MEMOIRES

Je peins la mémoire depuis 15 ans...

Mémoire des lieux, que j’abordais déjà aux Beaux-arts (Série Résonance), puis mon travail sur les Clous et la longue série « Mémoire-peau ».
Après avoir réalisé fin 2017 une série de grands formats réalistes, expressionnistes (Les épouvantails), qui traduisent la mémoire de notre temps, une nécessité absolue s’imposait alors. Une simplification. L’abandon du trait, de l’expression de la figure, de l’image. Traduire non la forme, mais la matière pure, les sensations, les passages, de couleurs, de noirs, et laisser la lumière faire le reste.
En fait, peindre la mémoire aujourd’hui est ce qui reste en moi de ce temps figuré, qui s’estompe et se transforme en simple impression, jusqu’à devenir sensation, abstraction.
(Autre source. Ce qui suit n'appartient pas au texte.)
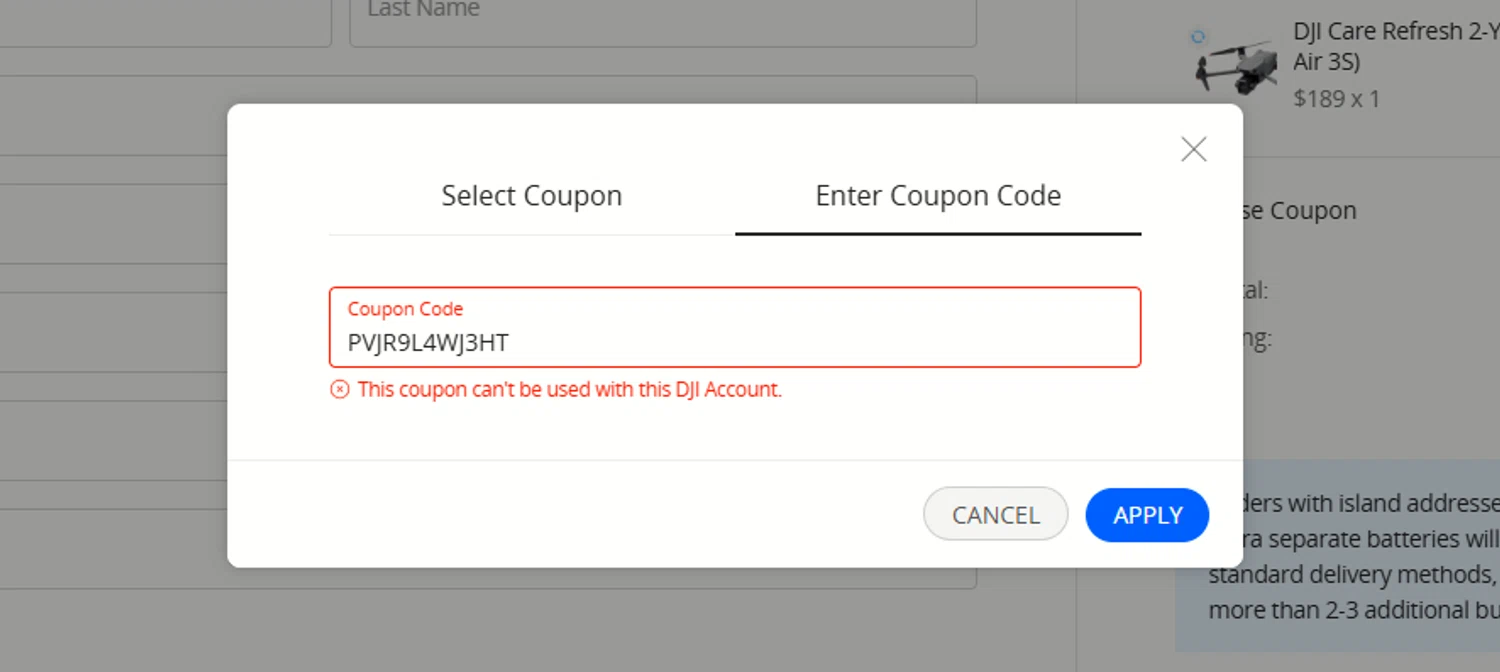Click the coupon error message text
Viewport: 1500px width, 672px height.
[x=569, y=389]

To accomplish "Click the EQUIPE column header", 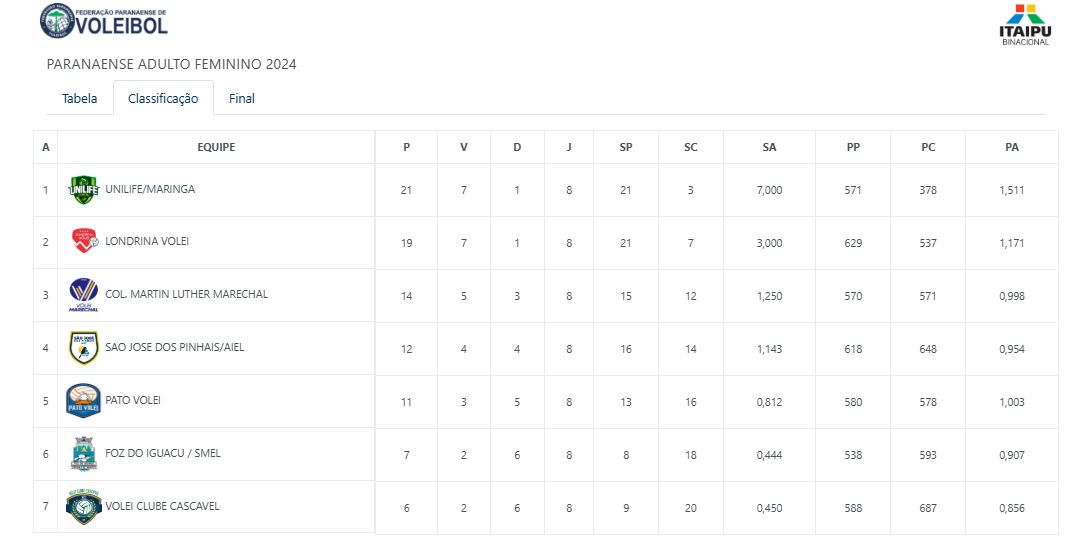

Notre mémoire enregistre des instants particuliers, attachés à certains lieux, à certains parfums, le souvenir de personnes disparues…impalpables traces d’instants passés, furtifs, ou cicatrices indélébiles intimes.

Malheureusement, notre mémoire ne garde pas définitivement ces instants.
Inéluctablement, ils s’estompent, se délitent, s’effacent et disparaissent…

Dans mon travail, Abstract, Lumières noires et Lumières de verre, immergé dans ces perceptions, j’essaie de fixer les émotions floues de ces instants secrets, tragiques ou heureux, de ces moments précieux.

J’essaie de traduire dans ABSTRACT, les impressions colorées, ‘’audibles’’, plutôt heureuses.

Avec LUMIERES NOIRES sillons, le lac, et LUMIERES DE VERRE, tel un archéologue, j’explore et gratte les surfaces, pour mettre à jour ces instants passés, (re) découvrir les souvenirs.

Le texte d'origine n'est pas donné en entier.